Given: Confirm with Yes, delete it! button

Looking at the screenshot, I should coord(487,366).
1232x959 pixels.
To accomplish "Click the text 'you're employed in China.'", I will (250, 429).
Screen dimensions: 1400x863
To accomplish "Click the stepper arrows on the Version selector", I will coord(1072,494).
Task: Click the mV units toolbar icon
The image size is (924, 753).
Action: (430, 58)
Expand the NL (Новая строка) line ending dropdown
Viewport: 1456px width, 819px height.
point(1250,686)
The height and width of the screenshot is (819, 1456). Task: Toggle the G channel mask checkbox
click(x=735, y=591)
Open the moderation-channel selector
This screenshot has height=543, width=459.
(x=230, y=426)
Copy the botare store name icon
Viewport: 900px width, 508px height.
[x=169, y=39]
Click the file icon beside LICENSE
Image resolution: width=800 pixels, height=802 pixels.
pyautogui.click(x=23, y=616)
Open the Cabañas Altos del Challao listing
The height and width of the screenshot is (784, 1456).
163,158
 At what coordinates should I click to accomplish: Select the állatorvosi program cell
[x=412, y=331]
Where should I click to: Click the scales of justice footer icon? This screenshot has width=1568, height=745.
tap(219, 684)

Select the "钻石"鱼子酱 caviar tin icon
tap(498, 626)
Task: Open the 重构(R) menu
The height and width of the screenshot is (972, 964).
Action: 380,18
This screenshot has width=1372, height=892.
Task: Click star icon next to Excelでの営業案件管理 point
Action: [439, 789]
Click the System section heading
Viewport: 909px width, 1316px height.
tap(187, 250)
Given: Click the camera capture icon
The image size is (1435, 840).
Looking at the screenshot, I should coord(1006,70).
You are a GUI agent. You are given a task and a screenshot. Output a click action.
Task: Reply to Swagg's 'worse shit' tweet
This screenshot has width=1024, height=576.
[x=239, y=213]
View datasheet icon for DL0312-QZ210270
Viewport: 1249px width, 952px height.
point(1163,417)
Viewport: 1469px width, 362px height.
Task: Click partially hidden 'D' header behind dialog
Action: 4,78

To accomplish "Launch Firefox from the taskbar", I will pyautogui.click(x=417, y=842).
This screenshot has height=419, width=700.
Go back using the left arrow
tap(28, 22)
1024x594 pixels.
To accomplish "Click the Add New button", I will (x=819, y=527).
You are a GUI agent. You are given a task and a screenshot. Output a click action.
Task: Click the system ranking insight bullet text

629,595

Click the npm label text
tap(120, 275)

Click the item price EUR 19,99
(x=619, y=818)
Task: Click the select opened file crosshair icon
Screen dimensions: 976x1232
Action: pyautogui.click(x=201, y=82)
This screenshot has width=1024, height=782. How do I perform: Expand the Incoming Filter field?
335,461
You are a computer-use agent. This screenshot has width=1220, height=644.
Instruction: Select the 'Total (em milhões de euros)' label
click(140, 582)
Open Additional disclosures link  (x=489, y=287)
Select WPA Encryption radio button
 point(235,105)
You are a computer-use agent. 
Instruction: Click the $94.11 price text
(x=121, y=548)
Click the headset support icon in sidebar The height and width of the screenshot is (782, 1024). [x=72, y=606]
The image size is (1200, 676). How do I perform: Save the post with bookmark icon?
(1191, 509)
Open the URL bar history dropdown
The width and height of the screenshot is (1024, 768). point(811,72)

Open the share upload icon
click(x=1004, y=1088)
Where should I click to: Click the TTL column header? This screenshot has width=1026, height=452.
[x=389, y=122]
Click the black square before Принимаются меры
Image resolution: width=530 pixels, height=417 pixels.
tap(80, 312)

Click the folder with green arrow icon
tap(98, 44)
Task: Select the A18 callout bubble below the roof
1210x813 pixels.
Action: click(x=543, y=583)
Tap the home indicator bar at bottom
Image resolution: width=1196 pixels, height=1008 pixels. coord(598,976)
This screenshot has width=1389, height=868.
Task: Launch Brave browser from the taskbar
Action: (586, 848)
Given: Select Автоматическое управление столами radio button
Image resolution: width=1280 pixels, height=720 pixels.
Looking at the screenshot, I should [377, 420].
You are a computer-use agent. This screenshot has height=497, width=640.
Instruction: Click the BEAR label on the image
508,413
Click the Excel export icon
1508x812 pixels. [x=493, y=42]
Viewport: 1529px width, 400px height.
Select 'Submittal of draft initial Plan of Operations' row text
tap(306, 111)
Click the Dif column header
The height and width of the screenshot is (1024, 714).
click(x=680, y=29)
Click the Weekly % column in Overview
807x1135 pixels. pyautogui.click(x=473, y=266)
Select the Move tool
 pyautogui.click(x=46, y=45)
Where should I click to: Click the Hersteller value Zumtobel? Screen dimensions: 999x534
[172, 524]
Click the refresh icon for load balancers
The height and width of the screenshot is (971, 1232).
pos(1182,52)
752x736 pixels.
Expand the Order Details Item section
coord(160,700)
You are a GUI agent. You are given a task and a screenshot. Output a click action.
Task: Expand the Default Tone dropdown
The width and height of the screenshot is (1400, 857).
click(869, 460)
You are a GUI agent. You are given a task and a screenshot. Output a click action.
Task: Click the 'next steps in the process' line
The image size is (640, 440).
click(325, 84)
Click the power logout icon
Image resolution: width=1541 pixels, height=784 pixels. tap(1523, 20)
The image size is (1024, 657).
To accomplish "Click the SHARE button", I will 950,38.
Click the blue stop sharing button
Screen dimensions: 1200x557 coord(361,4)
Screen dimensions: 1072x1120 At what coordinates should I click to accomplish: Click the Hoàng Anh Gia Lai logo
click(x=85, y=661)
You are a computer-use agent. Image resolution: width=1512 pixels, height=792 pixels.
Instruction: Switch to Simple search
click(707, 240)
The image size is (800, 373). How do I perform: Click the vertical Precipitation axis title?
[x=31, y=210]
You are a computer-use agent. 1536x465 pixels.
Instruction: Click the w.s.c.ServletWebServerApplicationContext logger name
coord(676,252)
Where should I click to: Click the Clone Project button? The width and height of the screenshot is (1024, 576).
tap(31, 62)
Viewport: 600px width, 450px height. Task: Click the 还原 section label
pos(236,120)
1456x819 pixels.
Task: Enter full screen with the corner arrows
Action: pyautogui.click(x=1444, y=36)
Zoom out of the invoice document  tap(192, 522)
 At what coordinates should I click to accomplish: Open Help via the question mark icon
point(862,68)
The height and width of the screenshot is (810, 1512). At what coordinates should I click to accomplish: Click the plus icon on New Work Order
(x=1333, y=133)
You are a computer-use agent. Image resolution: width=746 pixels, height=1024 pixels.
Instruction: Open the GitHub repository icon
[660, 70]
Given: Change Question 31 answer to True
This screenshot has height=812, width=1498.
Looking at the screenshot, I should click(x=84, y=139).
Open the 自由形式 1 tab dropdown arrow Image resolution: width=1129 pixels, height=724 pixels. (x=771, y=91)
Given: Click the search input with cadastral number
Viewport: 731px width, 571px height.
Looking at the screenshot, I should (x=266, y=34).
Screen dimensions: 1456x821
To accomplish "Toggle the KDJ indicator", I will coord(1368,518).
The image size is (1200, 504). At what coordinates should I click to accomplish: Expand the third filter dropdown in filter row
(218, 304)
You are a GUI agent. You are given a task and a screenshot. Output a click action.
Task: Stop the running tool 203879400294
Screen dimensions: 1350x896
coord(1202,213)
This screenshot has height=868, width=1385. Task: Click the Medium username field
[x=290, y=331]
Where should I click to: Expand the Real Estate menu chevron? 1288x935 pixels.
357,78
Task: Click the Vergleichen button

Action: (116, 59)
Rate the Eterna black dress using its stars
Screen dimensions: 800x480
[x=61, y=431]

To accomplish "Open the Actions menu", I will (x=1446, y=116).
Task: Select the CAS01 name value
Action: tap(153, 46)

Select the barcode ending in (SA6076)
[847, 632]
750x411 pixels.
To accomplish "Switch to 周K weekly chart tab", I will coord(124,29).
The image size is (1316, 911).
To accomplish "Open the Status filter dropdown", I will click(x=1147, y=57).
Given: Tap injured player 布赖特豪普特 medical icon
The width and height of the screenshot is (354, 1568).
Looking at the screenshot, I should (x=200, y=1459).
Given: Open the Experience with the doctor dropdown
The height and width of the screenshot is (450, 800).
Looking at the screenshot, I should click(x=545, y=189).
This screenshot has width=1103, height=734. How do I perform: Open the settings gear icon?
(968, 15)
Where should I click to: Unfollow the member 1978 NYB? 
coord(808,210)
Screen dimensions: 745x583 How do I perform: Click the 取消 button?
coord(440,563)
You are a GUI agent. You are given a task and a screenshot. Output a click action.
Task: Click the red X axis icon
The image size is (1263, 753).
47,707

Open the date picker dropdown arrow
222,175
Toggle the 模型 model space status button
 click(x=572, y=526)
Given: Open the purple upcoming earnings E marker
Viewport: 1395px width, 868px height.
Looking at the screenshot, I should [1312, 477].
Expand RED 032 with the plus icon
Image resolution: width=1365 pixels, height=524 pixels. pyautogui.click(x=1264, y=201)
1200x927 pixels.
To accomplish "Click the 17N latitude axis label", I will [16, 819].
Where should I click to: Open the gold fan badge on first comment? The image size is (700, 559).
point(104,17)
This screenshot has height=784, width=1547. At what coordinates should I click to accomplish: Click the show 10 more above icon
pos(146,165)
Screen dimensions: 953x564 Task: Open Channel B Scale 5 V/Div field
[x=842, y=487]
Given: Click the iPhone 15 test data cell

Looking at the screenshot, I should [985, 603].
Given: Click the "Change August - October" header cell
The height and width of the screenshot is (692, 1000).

▬▬▬▬▬▬▬▬▬▬

**WORK REQUIRED**
Return each line from the listing above that contains the word "Where".

**SOLUTION**
Where should I click to: Click the scales of justice footer icon? This screenshot has width=1568, height=745.
Where should I click to: Click the TTL column header? This screenshot has width=1026, height=452.
Where should I click to: Click the Hersteller value Zumtobel? Screen dimensions: 999x534
Where should I click to: Click the Clone Project button? The width and height of the screenshot is (1024, 576).
Where should I click to: Expand the Real Estate menu chevron? 1288x935 pixels.
Where should I click to: Unfollow the member 1978 NYB? 
Where should I click to: Open the gold fan badge on first comment? The image size is (700, 559).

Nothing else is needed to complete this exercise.